I have found that people (including myself) want to be listened to. They want to know that their opinions are worthwhile and can have an impact. They don't want to make the decisions - they don't want the responsibility that goes with being in a leadership position - but they do want to be heard. And they should be heard, because they have good ideas...and so many of the decisions we make directly affect them. So it is only natural that people will complain when they are not asked their opinions on decisions that affect them.
This has come home to me over the past several weeks in multiple ways. I have watched the decision makers in my organization move forward without really asking for input from those whom will be most affected. I have made decisions without seeking input from my faculty or students at times. And I have seem the hurt, fear, anger, and disappointment in these people's eyes. Oh, we try to excuse away our decision making process by saying there is too much to do...there is not enough time...out plates are too full...we can't find people to get their input...we think others can't possibly know all the intricacies of the decision to be made...and on and on.

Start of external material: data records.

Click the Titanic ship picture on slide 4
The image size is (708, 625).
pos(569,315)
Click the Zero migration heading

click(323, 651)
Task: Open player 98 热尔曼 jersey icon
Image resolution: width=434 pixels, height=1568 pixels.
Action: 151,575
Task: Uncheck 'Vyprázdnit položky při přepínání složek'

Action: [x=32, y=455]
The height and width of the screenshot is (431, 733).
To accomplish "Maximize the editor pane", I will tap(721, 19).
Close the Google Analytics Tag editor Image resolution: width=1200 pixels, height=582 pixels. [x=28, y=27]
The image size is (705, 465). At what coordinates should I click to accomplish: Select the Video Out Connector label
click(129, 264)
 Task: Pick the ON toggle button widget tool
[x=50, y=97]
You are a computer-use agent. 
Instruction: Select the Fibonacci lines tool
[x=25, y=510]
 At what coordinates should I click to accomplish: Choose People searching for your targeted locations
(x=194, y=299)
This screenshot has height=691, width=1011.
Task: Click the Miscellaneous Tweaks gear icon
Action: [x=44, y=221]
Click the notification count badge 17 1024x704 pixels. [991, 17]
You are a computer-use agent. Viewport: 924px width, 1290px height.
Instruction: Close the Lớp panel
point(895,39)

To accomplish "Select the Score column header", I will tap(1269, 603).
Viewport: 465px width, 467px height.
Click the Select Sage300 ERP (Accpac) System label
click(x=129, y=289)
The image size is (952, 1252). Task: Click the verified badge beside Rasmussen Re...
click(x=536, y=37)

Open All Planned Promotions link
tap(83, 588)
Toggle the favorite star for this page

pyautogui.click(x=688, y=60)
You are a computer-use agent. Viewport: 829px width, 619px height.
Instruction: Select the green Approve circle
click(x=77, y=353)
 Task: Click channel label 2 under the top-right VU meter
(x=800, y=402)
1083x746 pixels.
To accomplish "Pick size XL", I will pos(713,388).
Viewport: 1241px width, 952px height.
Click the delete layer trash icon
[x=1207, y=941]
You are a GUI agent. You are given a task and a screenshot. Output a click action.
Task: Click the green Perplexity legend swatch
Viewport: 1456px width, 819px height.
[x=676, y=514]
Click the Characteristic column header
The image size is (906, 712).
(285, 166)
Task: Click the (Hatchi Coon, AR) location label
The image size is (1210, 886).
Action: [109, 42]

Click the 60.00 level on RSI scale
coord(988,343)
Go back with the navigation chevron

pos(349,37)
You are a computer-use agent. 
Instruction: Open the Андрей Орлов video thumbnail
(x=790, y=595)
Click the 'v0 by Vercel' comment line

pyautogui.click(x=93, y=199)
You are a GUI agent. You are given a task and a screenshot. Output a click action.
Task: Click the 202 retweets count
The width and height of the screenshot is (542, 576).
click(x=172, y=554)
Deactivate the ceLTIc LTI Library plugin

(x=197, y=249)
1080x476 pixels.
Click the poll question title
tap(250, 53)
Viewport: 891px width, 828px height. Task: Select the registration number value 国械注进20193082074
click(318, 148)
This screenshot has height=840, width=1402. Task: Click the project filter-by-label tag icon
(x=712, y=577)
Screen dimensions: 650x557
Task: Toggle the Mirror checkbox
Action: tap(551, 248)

ENOUGH EXCUSES! As leaders, it is our duty, when making decisions, to seek input from those who will be most affected. It is our duty to involve followers in the decision-making process, finding out more information that might be needed. It is our duty to be good stewards of the organization and its resources, seeking out knowledge from others. It is our duty to set the example of what it means to be a learning and collaborative organization. So let's get busy seeking input - from lots of people - but especially from those who are most affected by decisions we are trying to make.